TASK DIRECTIONS ->
Please take the lines from the one holding "Toggle the P75 legend series" through the one holding "Given: Click the back navigation arrow" in the data below and copy them exactly.

##########

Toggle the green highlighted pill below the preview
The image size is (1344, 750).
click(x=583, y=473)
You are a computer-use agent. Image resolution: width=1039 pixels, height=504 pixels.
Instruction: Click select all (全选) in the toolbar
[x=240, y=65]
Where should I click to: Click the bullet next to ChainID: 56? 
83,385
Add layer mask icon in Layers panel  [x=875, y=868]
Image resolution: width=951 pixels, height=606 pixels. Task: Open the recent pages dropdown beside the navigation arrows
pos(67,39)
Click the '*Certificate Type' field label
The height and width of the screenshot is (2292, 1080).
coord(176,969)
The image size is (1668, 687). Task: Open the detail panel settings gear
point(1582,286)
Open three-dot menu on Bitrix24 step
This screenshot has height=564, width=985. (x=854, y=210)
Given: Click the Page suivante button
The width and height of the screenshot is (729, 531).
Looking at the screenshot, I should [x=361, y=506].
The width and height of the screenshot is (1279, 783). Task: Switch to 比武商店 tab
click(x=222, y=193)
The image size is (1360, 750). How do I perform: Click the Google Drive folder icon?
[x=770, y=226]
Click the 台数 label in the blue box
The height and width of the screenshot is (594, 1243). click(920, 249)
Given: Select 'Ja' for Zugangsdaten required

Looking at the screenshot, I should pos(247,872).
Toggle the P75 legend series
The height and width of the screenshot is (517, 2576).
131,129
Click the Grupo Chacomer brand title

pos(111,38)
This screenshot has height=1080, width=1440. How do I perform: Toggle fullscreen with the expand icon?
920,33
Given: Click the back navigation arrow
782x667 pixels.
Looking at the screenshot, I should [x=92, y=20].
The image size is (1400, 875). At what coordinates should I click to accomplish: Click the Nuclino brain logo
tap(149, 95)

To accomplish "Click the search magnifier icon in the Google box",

##########

ANSWER FOR THE TASK ->
Toggle the P75 legend series
The height and width of the screenshot is (517, 2576).
131,129
Click the Grupo Chacomer brand title

pos(111,38)
This screenshot has height=1080, width=1440. How do I perform: Toggle fullscreen with the expand icon?
920,33
Given: Click the back navigation arrow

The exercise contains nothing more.